While a vegan diet is good for the environment and has several health benefits, it can get a bit challenging to meet nutrient needs without proper meal planning or taking additional supplements

Therefore, a plant-based diet that includes a small amount of non-vegan products like dairy or eggs can ensure that an individual gets complete nutrition to be in their best possible health.

Related: How to Get Protein as a Vegan? Meet Your Protein Needs

Plant-Based Vs. Vegan Food List

Plant-Based Vs. Vegan Food List

If you’re still confused between the types of food that come in the two categories, here is a side-by-side comparison table:

Food Type Plant-based Vegan
Fruits & vegetables Yes Yes
Whole grains Yes Yes
Legumes Yes Yes
Nuts and seeds Yes Yes
Dairy Maybe No
Eggs Maybe No
Plant-based milk & protein powder Yes Yes
Bread and pasta Yes Yes
Herbs and spices Yes Yes
Oils and plant-based fats Yes Yes
Plant-based processed foods Maybe Maybe
Tofu and tempeh Yes Yes
Meat, poultry, fish No No

Which Is Healthier: Plant-based or Vegan?

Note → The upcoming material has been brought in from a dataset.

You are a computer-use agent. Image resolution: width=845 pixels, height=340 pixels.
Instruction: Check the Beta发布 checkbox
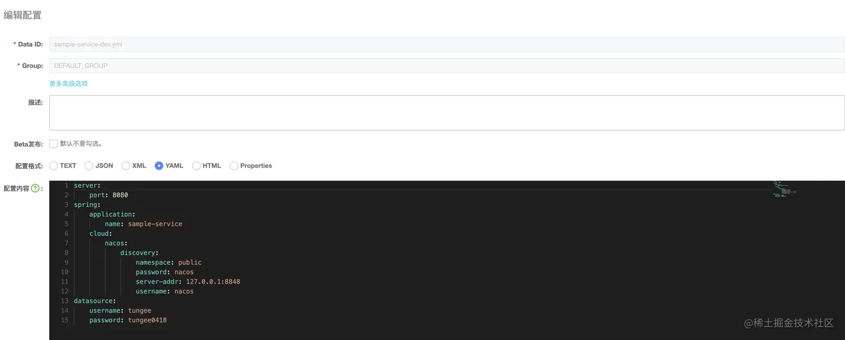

When it comes to the health benefits of both meat-free diets, it’s important to understand that they can be healthy if they are well-planned and include a variety of nutrient-dense food.

Based on the advantages and disadvantages of the vegan diet and plant-based dietary regimen, you can decide for yourself which one is the right for you. After all, there's always less restictive approach of eating, i.e flexitarianism.

Vegan Diet: Pros and Cons

Pros:

  • Reduced risk of heart disease and high blood pressure;
  • Promotes weight loss;
  • Reduces the risk of getting certain types of cancer;
  • Environmentally sustainable;
  • Provides more fiber and antioxidants to your body.

Cons:

  • More challenging when it comes to getting adequate amounts vitamin B12, omega 3, calcium, and iron;
  • May cause constant bloating;
  • It can be tricky to follow when traveling or eating out.

Plant-based Diet: Pros and Cons

Pros:

  • High in fiber, antioxidants, and phytochemicals, which are known to have various health benefits;
  • More flexible and less restrictive;
  • Reduces the risk of chronic diseases;
  • Also good for the environment.

Cons:

  • May prove hard to follow while on the go;
  • There's also a risk of developing some micronutrient defficiencies.

Related: Going Green: Vegan Vs Vegetarian Vs Pescetarian

Plant-based vs. Vegan: FAQs

Q: Can Vegans Eat Plant-based Meat?

A: Yes, vegans can eat plant-based meat. Plant-based or vegan meat is generally made from soy. Hence, it's completely vegan-friendly. Make sure to read the product label, in case there are any hidden ingredients containing animal substances.

Q: Is 100% Plant-based Similar to Veganism?

A: No, a 100% plant-based diet may not be the same as a vegan diet because vegans go beyond food and eliminate animal-derived products from their lifestyle entirely.

Q: What Are the Four Types Of Vegans?

A: The four types of vegans are ethical vegans, religious vegans, environmental vegans, and health vegans.

Related: What Percentage of the Population Is Vegetarian?

Conclusion

The growing awareness about animal cruelty, and the effects of greenhouse gas emissions have encouraged people to go vegan or plant-based. Both diets have the same motto, which is avoiding the consumption of animal products.

However, a plant-based diet is less strict than veganism and has some room for dairy, eggs, and occasional meat consumption.

Therefore, ultimately it comes down to individual preferences and your ethical beliefs, regarding which diet you want to follow. Whatever option you pick, don't forget to prioritize your health, in order to avoid the risk of any mineral and vitamin deficiencies.